• [Problem requirements]:
Can you copy out the records below word for word, leaving out the pictures?

• [Task material]:

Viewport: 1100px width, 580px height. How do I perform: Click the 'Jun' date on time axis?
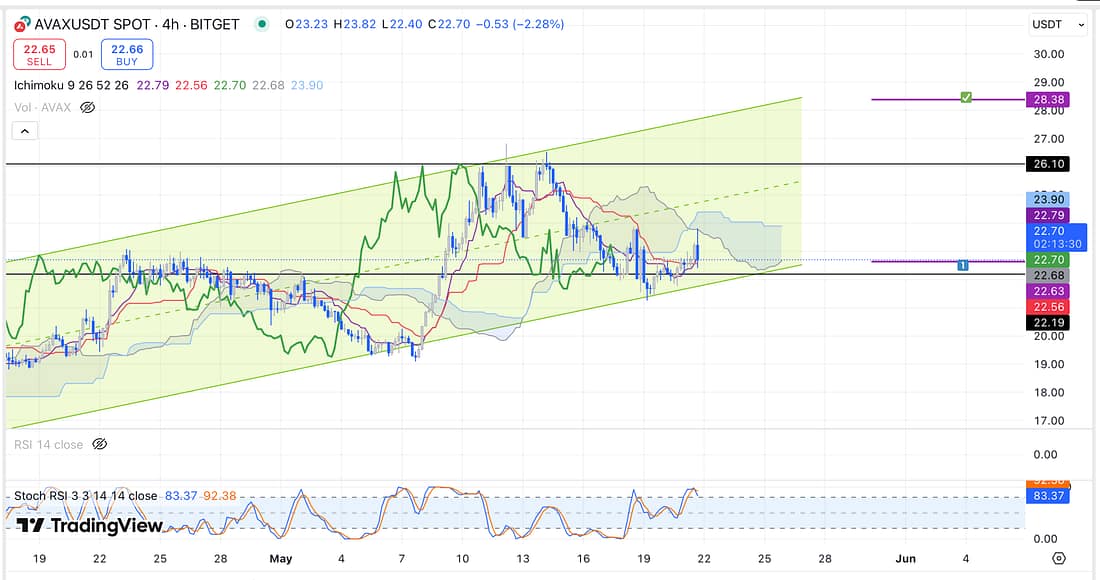click(905, 558)
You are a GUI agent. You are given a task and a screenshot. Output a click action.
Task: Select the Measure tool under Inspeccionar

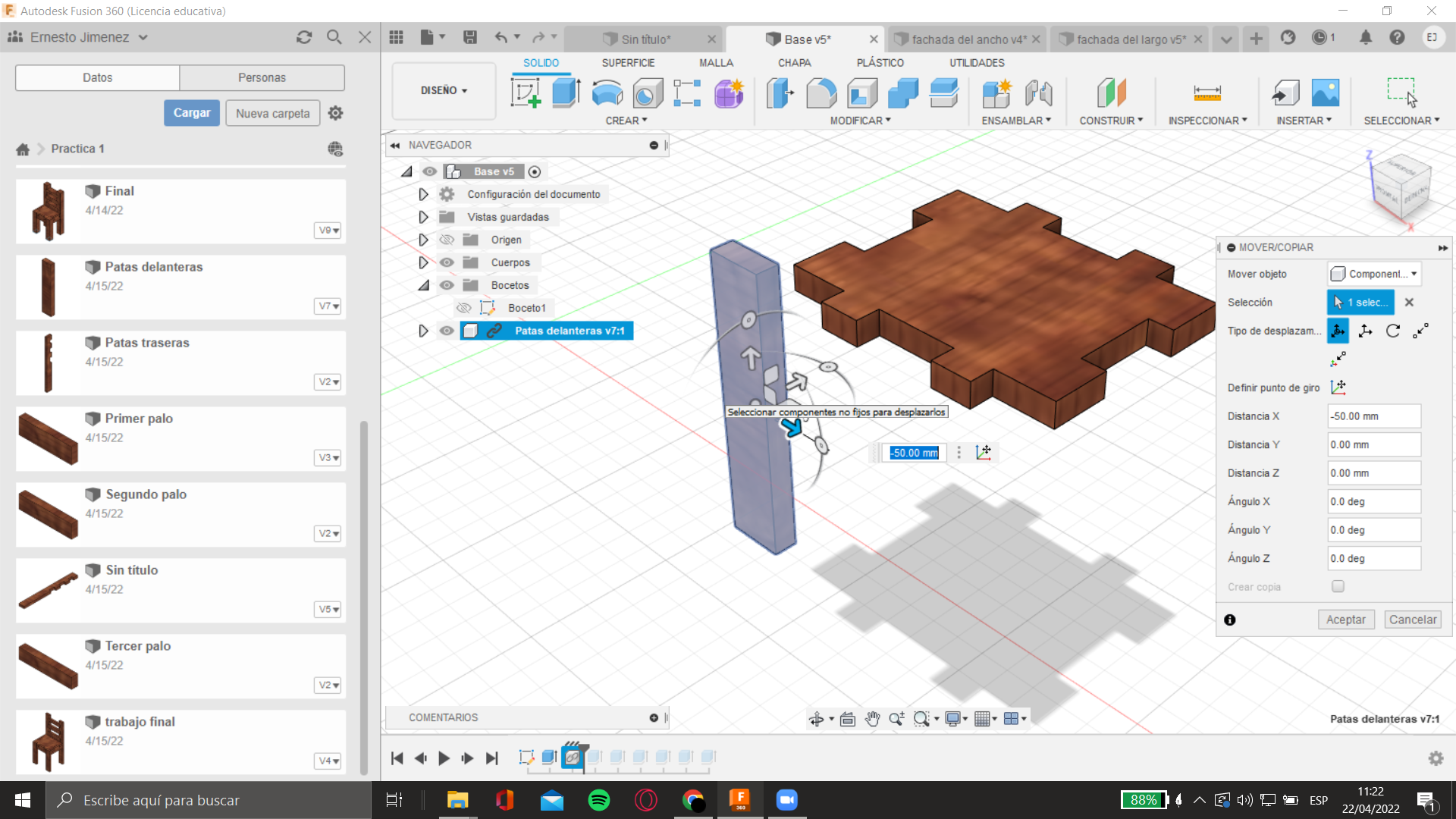coord(1207,93)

• [Answer to this task]:
Viewport: 1100px width, 580px height. How do I perform: Click the 'Jun' date on time axis?
click(905, 558)
You are a GUI agent. You are given a task and a screenshot. Output a click action.
Task: Select the Measure tool under Inspeccionar

coord(1207,93)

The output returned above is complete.